Жарких споров на Политбюро по этому вопросу не было. Молотов проболтался, что был свидетелем необычного поведения вождя. Единственный, кто возражал, это был секретарь ЦК Джугашвили. Ему хотелось оторвать кусок земли русской для Грузии, но Ленин сказал:
– Коба, когда станешь руководить страной после меня, хотя я сомневаюсь в том, что потянешь этот тяжелый груз, переведешь столицу России в Грузию. Тифлис переименуй, пусть город станет Москвой. А пока один из городов может носить твое имя. Ты доволен, извращенец?
– Моя доволна.
Члены Политбюро на любом заседании уже стали вести себя несколько иначе. Меньше спорили, молча, соглашались с любой бредовой идеей Ленина, чтоб не завести его, не обидеть, а то он мог устроить такое…
Они чаще шептались или кивали головами в знак согласия, особенно, когда речь заходила о расстрелах. Только у Кобы горели глаза, он не отрывал их от лица Ленина, стараясь, чтоб соратники не заметили. Однажды произошел небольшой казус: после утверждения сноса монастыря в Подмосковье, Ленин пустился в пляс, высоко подпрыгивая, а потом упал на пол и у него пошла пена изо рта. Уже было собирались вызвать врача, но вождь полежал минут семь, вскочил и произнес:
– Давайте продолжим.
Как тут было не активизироваться Кобе как секретарю ЦК партии? Он быстро определил своего главного соперника Бронштейна-Троцкого, самого активного головореза после Феликса Дзержинского и старался куда-нибудь его отправить. Как можно дальше и на более длительный период.
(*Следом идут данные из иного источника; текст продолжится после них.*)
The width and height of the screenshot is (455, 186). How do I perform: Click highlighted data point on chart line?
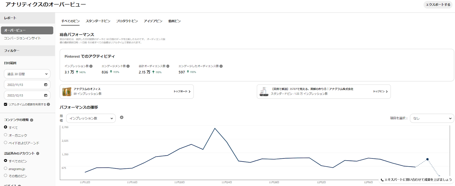coord(427,159)
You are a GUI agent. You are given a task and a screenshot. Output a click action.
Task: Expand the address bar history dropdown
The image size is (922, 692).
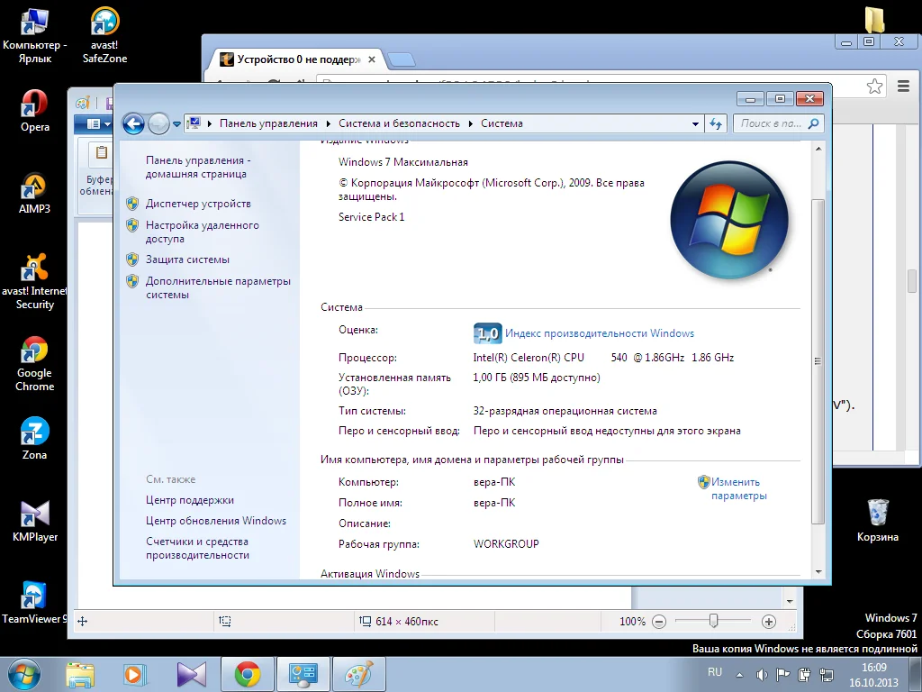696,123
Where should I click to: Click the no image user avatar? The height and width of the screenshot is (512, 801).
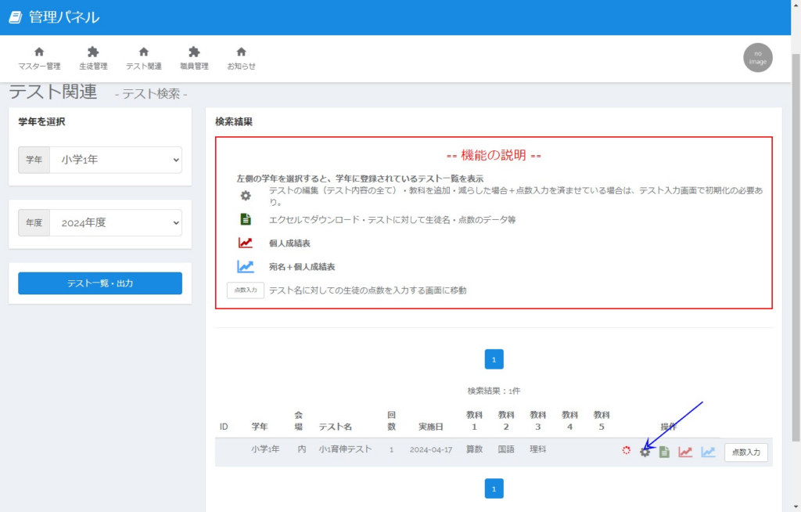coord(757,58)
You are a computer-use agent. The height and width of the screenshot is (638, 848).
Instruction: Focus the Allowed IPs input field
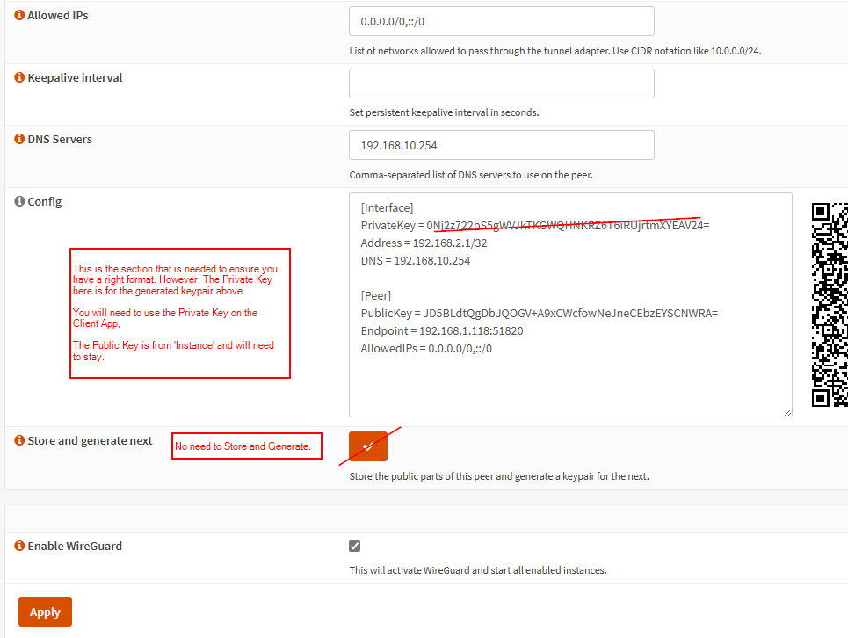(501, 21)
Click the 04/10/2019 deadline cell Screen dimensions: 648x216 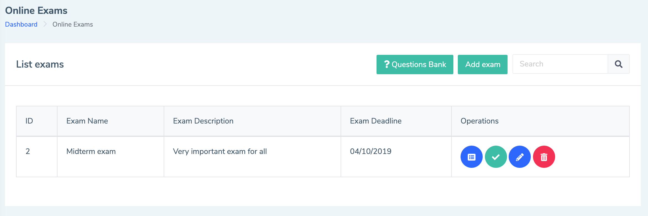(370, 151)
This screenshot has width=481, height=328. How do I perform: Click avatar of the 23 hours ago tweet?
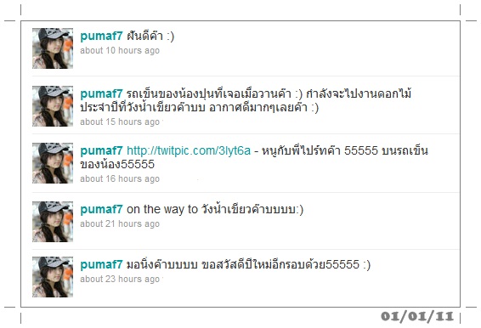(53, 277)
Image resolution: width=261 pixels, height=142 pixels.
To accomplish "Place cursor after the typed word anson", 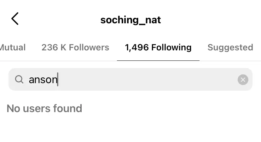I will (x=58, y=79).
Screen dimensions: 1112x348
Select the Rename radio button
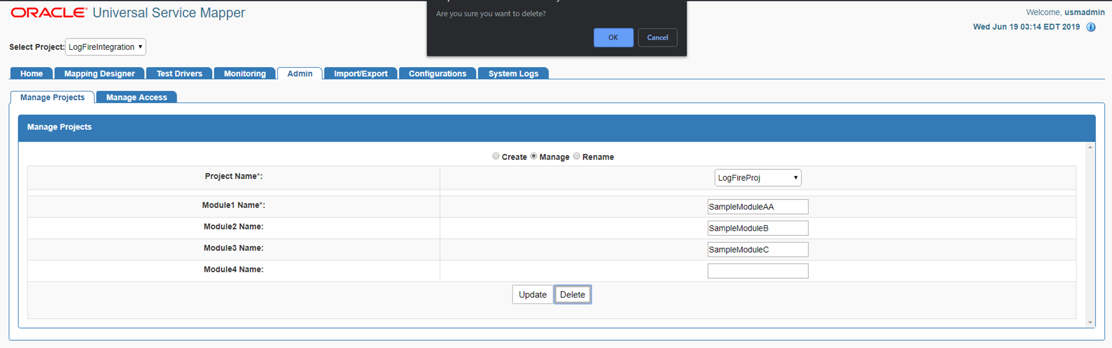[x=577, y=156]
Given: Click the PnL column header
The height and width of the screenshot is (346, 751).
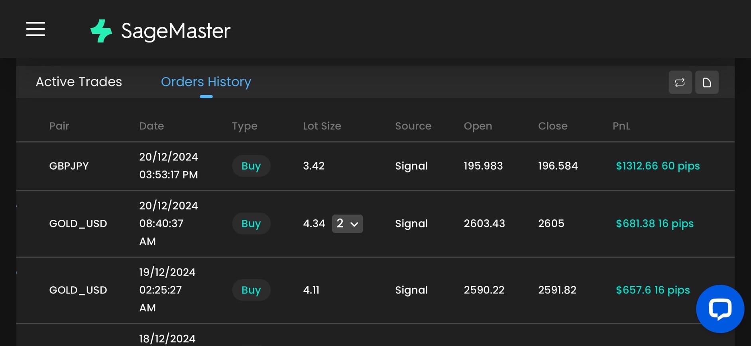Looking at the screenshot, I should 621,126.
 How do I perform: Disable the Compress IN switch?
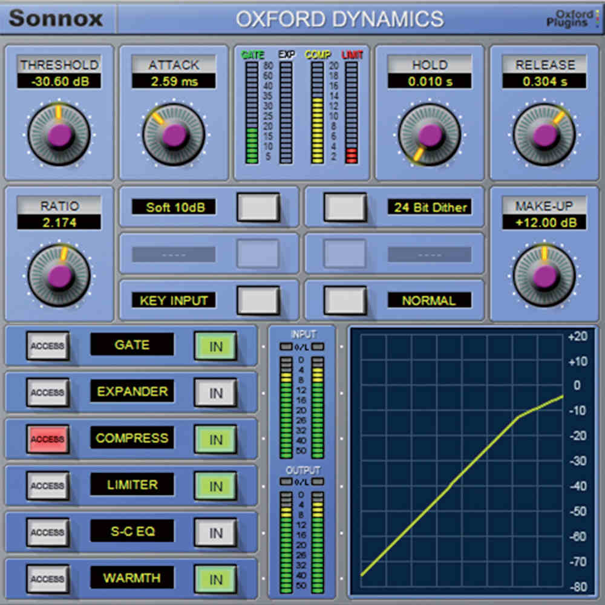coord(215,439)
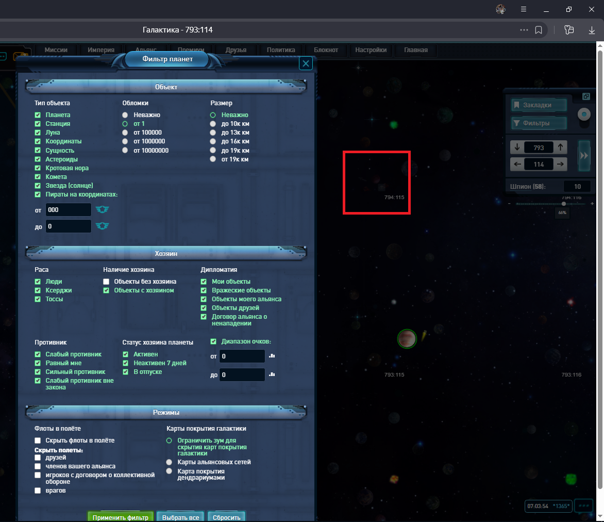Click the navigation panel pop-out icon

[586, 96]
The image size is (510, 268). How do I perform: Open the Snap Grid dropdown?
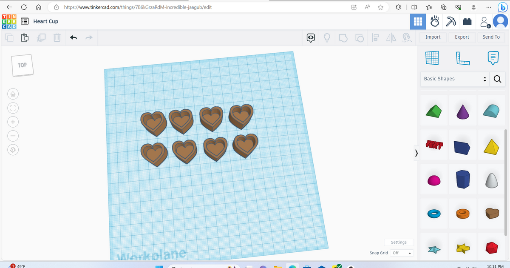(401, 253)
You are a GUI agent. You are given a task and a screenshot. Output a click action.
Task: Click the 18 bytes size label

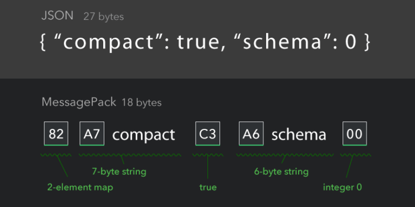click(x=141, y=103)
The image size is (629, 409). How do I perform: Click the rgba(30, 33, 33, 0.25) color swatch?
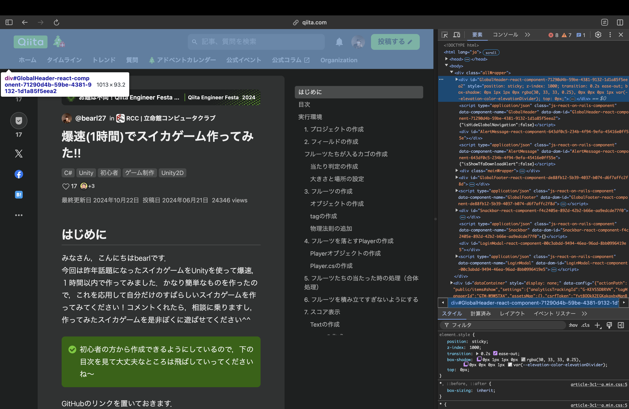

Так Окраина вдруг превратилась в Украину, самую большую республику, и все последующие вожди вплоть до Хрущева, подарившего Украине Крым, укрепляли ленинский почин. Лучшие земли России, лучшие города России отошли навсегда младшему брату до тех пор, пока младший брат не возгордился и не стал плевать старшему в лицо… в знак благодарности за королевские подарки.